Je t'aime, jusqu'à la moelle... Bones and All n'est certainement pas le film de cannibalisme bébête et gore que vous avez vu mille fois, c'est avant tout une histoire d'amour passionnel de l'autre, de peur profonde de soi ("Suis-je un monstre ?"), d'arriver à trouver sa place dans un monde où l'on est loup parmi les agneaux... Découvert lors de l'annonce des films qui ont fait sensation à la Mostra de Venise, avec une nouvelle collaboration de Timothée Chalamet (Oui, on est ultra-fan, inutile de penser même à le nier) et Luca Guadagnino (Call Me By Your Name), avec en rôle principal Taylor Russell, une jeune actrice qu'on ne connaît pas bien (et qu'il nous tardait de voir en-dehors des Escape Game, pressentant qu'elle avait vraiment autre chose à offrir), Bones and All avait tout pour nous plaire, et a encore réussi à nous surprendre.
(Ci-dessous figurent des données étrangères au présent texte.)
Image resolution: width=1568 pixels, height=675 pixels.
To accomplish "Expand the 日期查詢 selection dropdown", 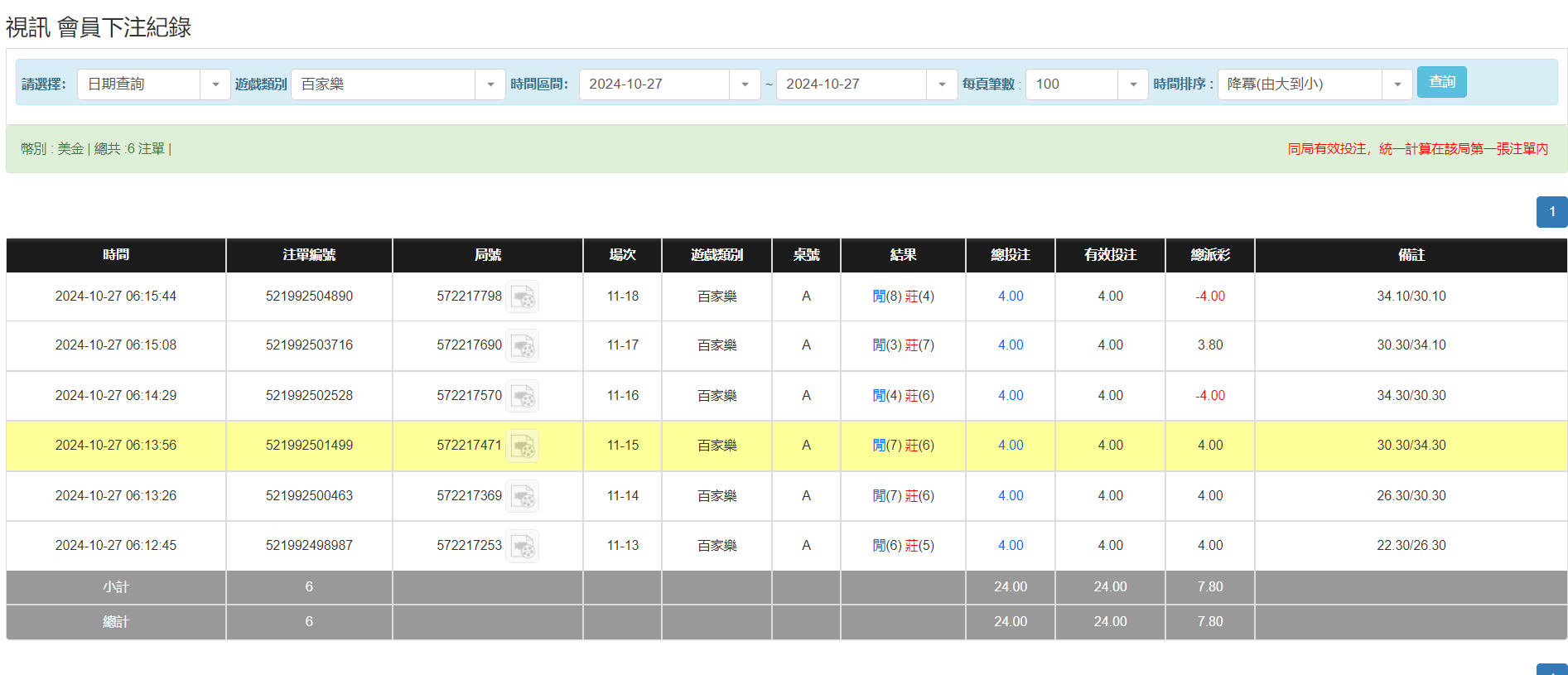I will [215, 84].
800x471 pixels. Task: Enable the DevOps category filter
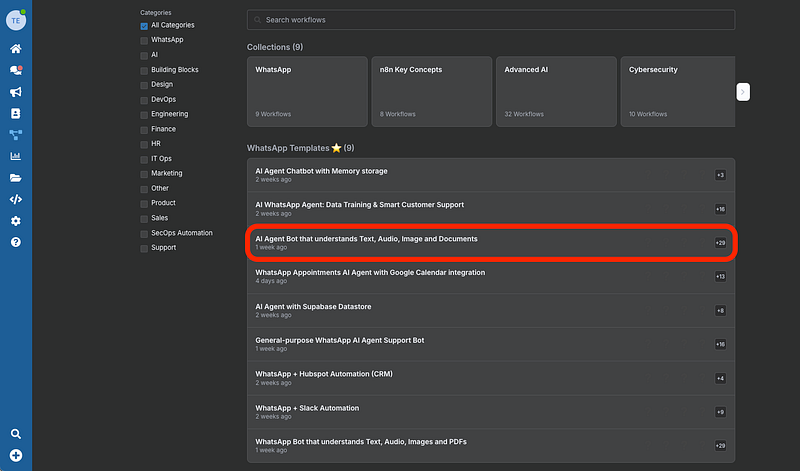point(144,99)
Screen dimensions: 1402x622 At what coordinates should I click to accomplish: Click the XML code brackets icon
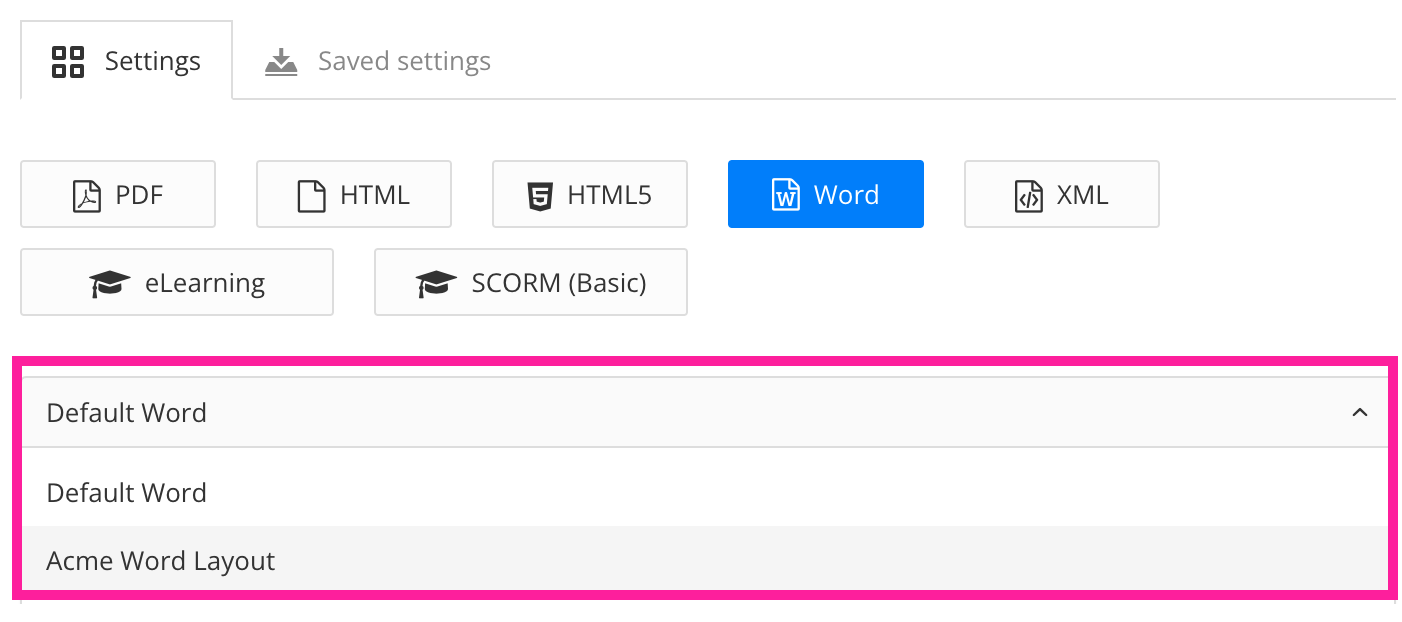click(x=1026, y=194)
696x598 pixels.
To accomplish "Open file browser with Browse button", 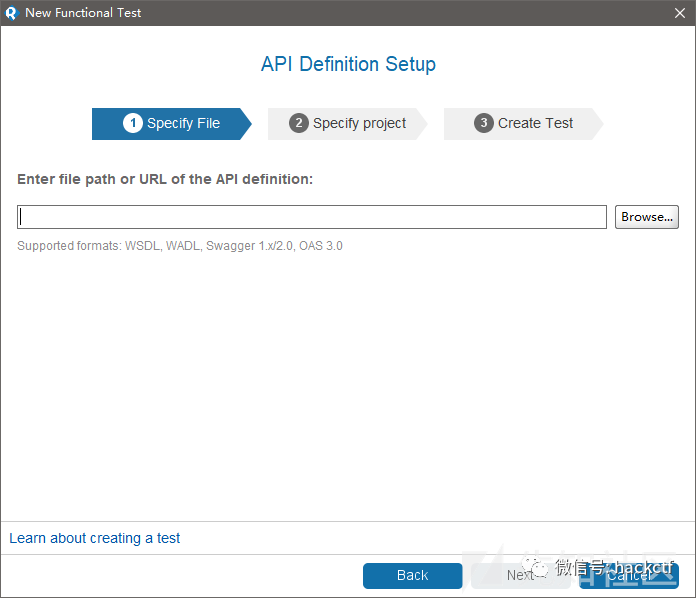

Le rythme est excellent, les 2h11 ont filé entre nos doigts, en cheminant avec cette jeune femme qui cherche à se connaître (et se maîtriser) entre rencontres dérangeantes (Mark Rylance en pervers glauque, dont le final nous a vraiment mis mal à l'aise...) et celle qui changera tout : un "loup" comme elle, qui essaie de nous faire croire qu'il a moins de scrupules qu'elle. Sauf que sous sa carapace de cheveux méchés, on sent toute la fragilité et la répulsion de sa condition, et cet amour naissant va faire voler en éclat sa désinvolture apparente. A cela, vous pouvez ajouter une mise en scène soignée (et aux paysages naturels des grands espaces américains qui n'ont rien à envier à la Dolce Vita précédente), à la musique envoûtante, à l'interprétation désarmante (le binôme d'acteurs fonctionne à merveilles), à la psychologie étudiée des personnages, à l'envie d'explorer les troubles psychologiques et les sentiments qui peuvent naître dans une telle relation... Vous l'aurez compris, l'aspect cannibale de l'intrigue n'est pas là pour faire démonstration de scènes gores (même si l'on en trouve, Luca Guadagnino se permet de filmer un arbre, un bout de mur, quand la scène-choc arrive, comme pour nous rappeler que le propos n'est pas là, et que si l'on cherche un film régressif à sensation, on s'est trompé de titre), mais pour nous laisser apprivoiser ces deux personnages sauvages, dont on ne cautionne évidemment jamais les pratiques, mais dont le malêtre nous touche, avec un final qui nous a beaucoup plu. On s'est rappelé quelques docus sur la pratique rituelle funéraire de certains peuples,
consommant une partie de l'être aimé, pour la garder à jamais avec soi, un hommage de l'amour qui outrepasse l'emprise de la Mort sur le corps...
Bones and All nous offre une dernière ligne droite qui illustre donc ce concept ancestral, avant de nous proposer, pour les coeurs meurtris par ce final (on assume d'en faire partie), une petite scène ouverte, qui vous laisse interpréter par vous-même :
on retrouve nos deux amoureux, après un cut noir, qui pourrait n'être qu'une fin fantasmée, ou bien justement la réalité qui confirme qu'ils s'en sont sortis... Pour une fois, on va choisir la naïveté et croire qu'ils sont vivants et heureux (soyons fous),
le film ayant la galanterie de nous laisser choisir. On a donc couru (écharpe au vent) en librairie, en face du cinéma, pour acheter le roman et en avoir le coeur net (réponse dans 350 pages). Bones and All est un film d'amour étonnamment intelligent, interprété avec fureur, au final vous donnant le choix, qui vous donne la fringale de ce genre de bonnes surprises.